* HOW TO COMPLETE THIS TASK:
Transcribe all of the records word for word, but omit the pictures.

* RECORDS FOR THE TASK:
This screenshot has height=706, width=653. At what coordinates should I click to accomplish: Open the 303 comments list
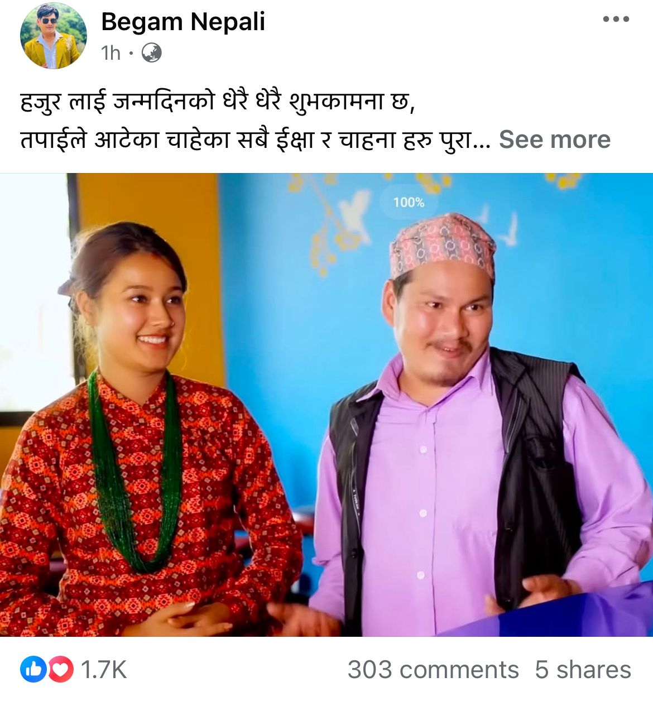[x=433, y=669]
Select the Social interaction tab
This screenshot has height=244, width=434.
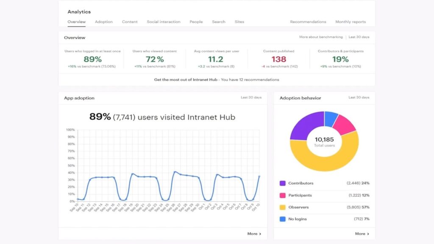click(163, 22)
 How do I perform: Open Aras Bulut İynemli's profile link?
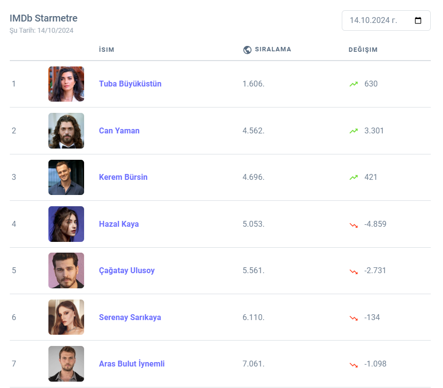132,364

* RESULT OF THE EXERCISE:
This screenshot has height=706, width=653. At what coordinates should I click to accomplish: Open the 303 comments list
[x=433, y=669]
Select the Social interaction tab
This screenshot has height=244, width=434.
click(163, 22)
 How do I perform: Open Aras Bulut İynemli's profile link?
132,364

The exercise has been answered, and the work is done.